Landscape, Environment and Climate: This theme explores the relationship between humans and their environment, encompassing aspects of geoarchaeology, zooarchaeology, archaeobotany and GIS/spatial modelling.
Artefact Production and Exchange: This focuses on how tools and other archaeological materials are produced, including lithics, ceramics, metals, glass and textiles.
Ritual, Religion and Cosmology: This relatively new theme builds on the rich datasets being explored by Institute staff (e.g. Stonehenge, Rapa Nui, etc.) and will draw on a wide range of archaeological expertise.
Archaeological Theory and History of Archaeology: While under the same umbrella, these two themes are distinctive in their approaches. Archaeological Theory encompasses theoretical reflections ranging from Darwinian archaeology to public archaeology.
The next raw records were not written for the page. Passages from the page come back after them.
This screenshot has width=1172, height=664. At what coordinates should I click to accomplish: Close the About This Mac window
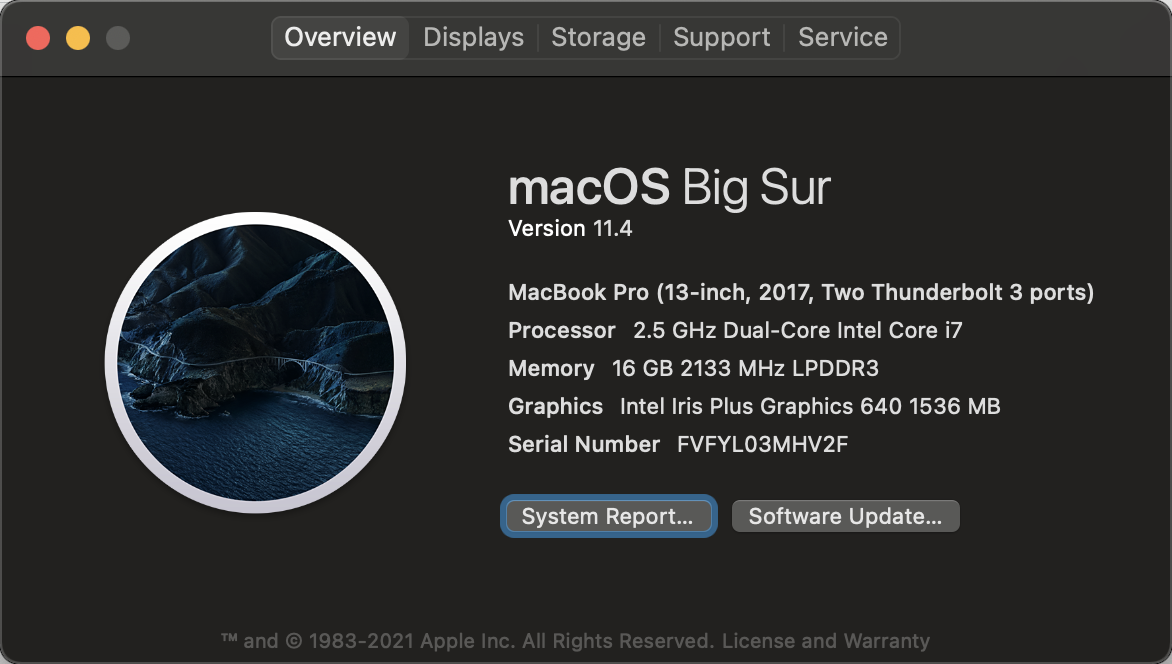click(x=38, y=37)
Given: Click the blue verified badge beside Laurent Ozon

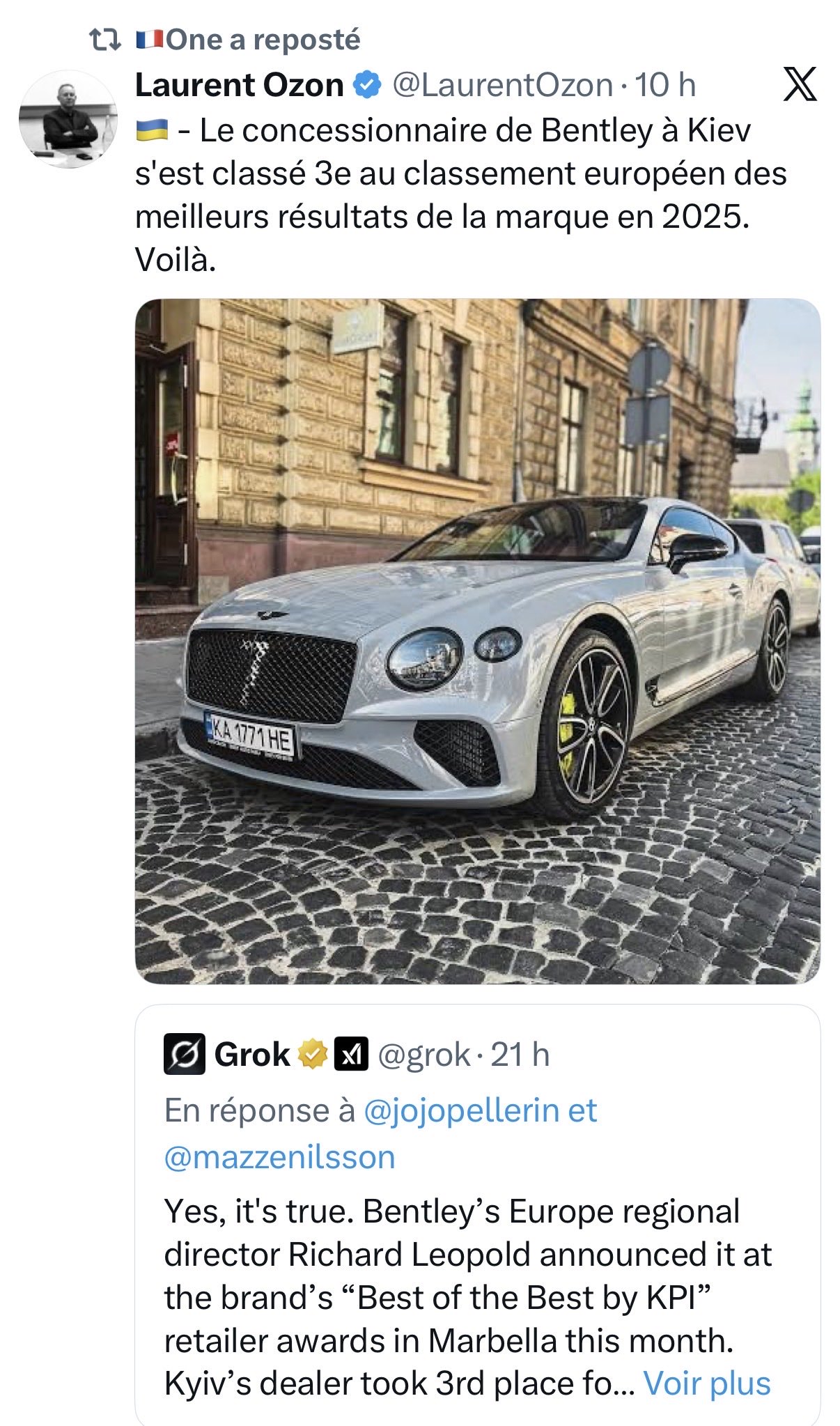Looking at the screenshot, I should [368, 86].
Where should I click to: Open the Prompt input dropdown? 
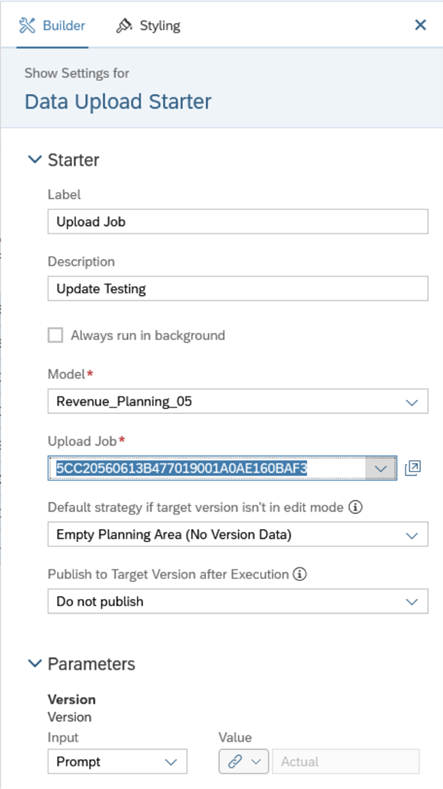coord(117,761)
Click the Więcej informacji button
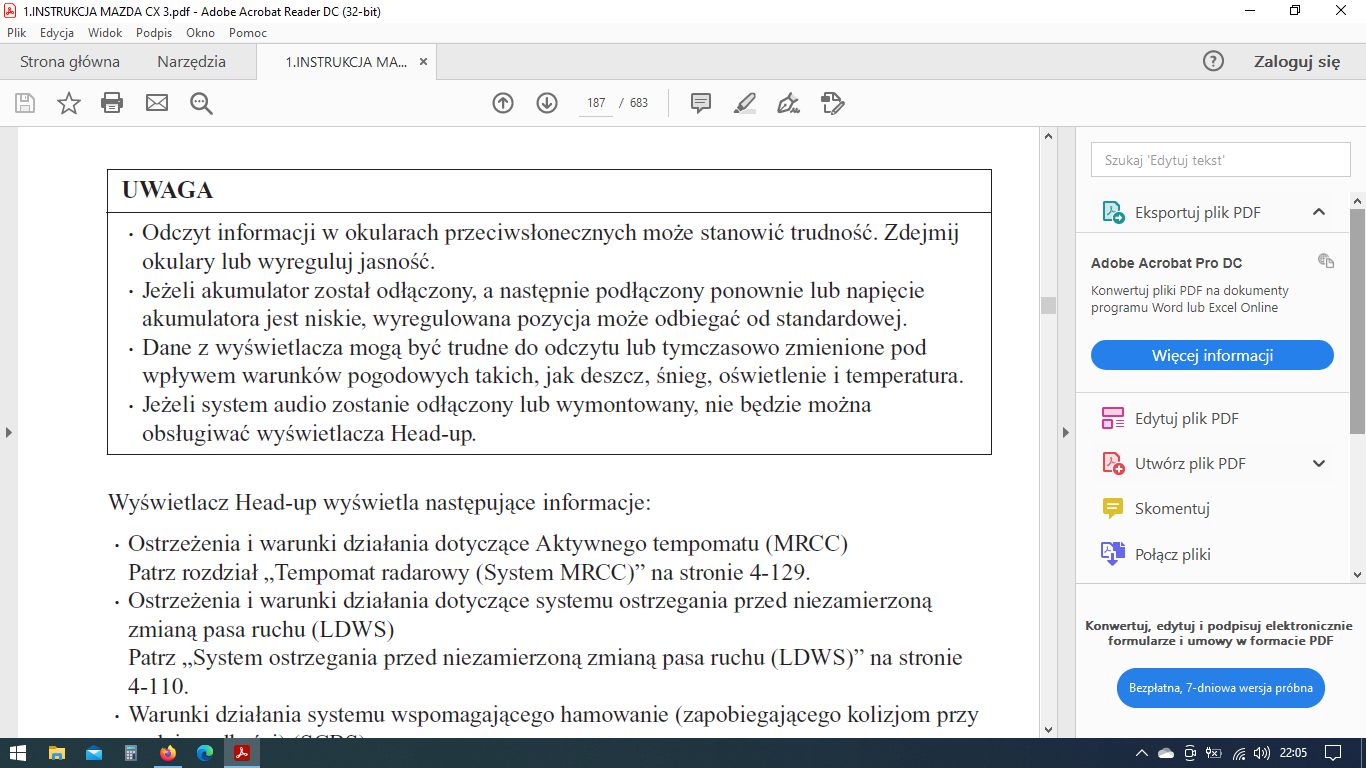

History of Archaeology focuses instead more strongly on the study of the economic, social and political contexts of archaeology in the past.
Human Evolution: Grounded in evolutionary archaeology, this theme brings together a broad pool of interests within archaeology and anthropology, such as human cognition, life history, dental anatomy, bioarchaeology, gene/culture co-evolution, evolutionary psychology and human genetics.
Food Production and Consumption: Addressing issues of domestication and palaeodemography, this theme is concerned with ideas developed in a number of archaeological fields, including zooarchaeology, archaeobotany, geoarchaeology and human genetics.
Cities, States and Empires: While still in the initial stages of development, ‘Cities, States and Empires’ aims to examine aspects of urbanism, colonialism, social hierarchy, and collapse/emergence theory.
Critical Cultural Heritage: This theme presents a new way of exploring and understanding cultural heritage, through a more critical and analytical eye, and includes aspects of conservation, ethics, public archaeology and digital heritage.
In the years to come, these themes will guide the research and progress at the Institute of Archaeology. They will aid in the development of new courses, conferences and publications, and will help to build more robust links with external organisations and universities across Europe and beyond. These areas of research also promise to facilitate inter-departmental collaborations, as they are not restricted solely to the domain of archaeology, but rather are far-reaching, and will encourage interaction with several other disciplines.
Future issues of Archaeology International will feature a regular report on how these eight broad themes are developing.